Of course, derivatives speculation in theory may provide social benefits that offset the social costs of systemic risk. Economists, for example, often claim speculators add liquidity to markets, and improve the accuracy of market prices. Yet there is virtually no evidence that legalizing speculative O.T.C. derivatives trading has provided significant benefits to the overall economy (although it clearly has provided benefits to Goldman Sachs
and other winning derivatives traders). Meanwhile, taxpayers have spent nearly $180 billion on the A.I.G. bailout alone.
What to do? One possibility is to simply go back to what worked before. Lawmakers have started to move in this direction. The Treasury
, for example, has proposed requiring “standardized” derivatives be traded on regulated exchanges, allowing only “customized” derivatives to be traded on the O.T.C. market. Unfortunately, the “customized” loophole is large enough for Wall Street to drive not just one, but several, trucks through.
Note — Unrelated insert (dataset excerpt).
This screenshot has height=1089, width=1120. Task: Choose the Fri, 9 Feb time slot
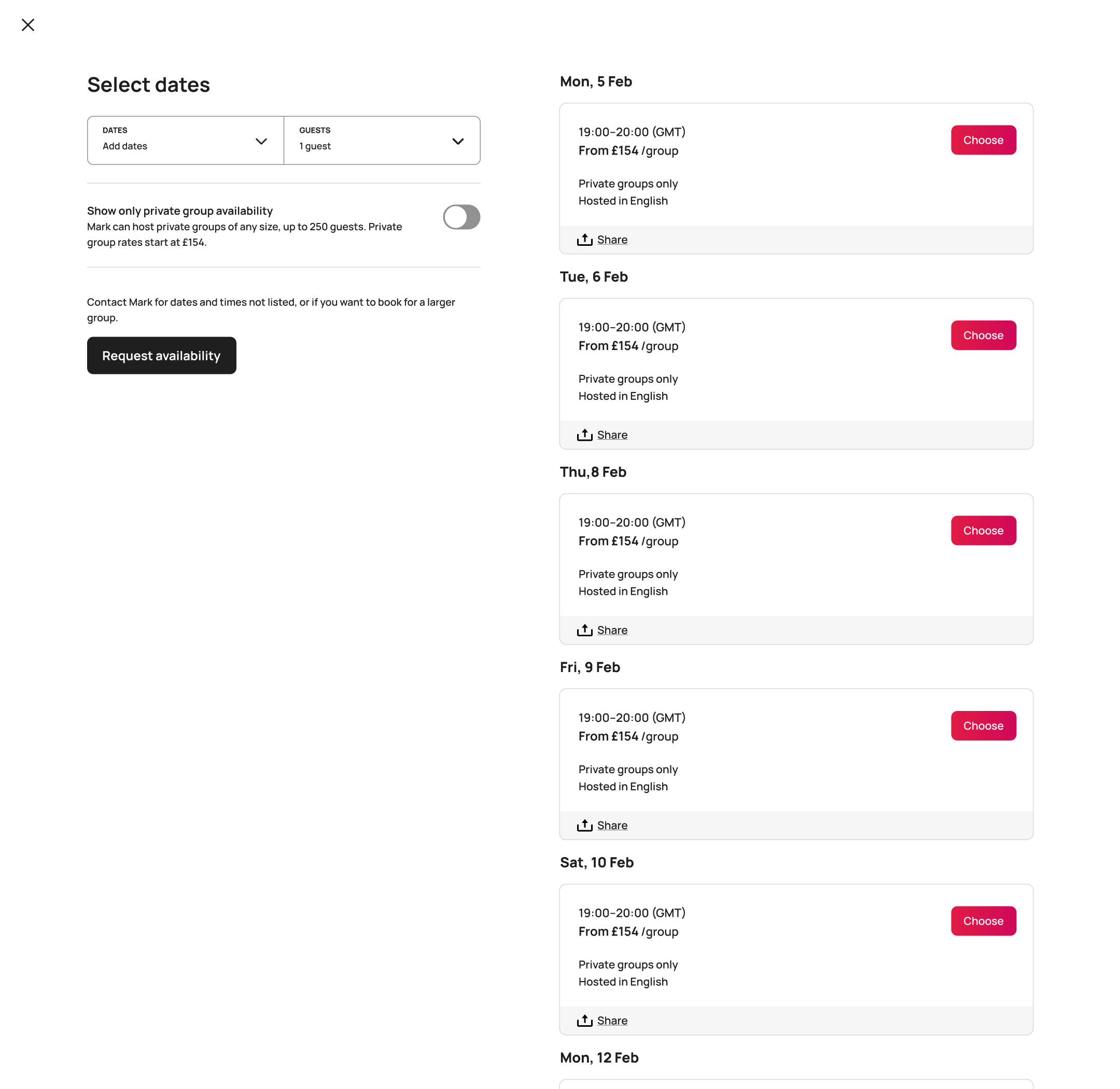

An alternative might be to learn from history and the common law. By refusing to enforce off-exchange derivatives that didn’t serve a true hedging purpose, the old rule against difference contracts preserved the economic benefits of hedging transactions while discouraging the sort of large-scale, unrestrained derivatives speculation we have now learned, the hard way, can add intolerable risk to the financial system. And it did this without spending taxpayer money. During the 1990s boom, when O.T.C. derivatives were widely applauded as new financial “products” and “innovations,” this traditional approach had little appeal. It might have more now.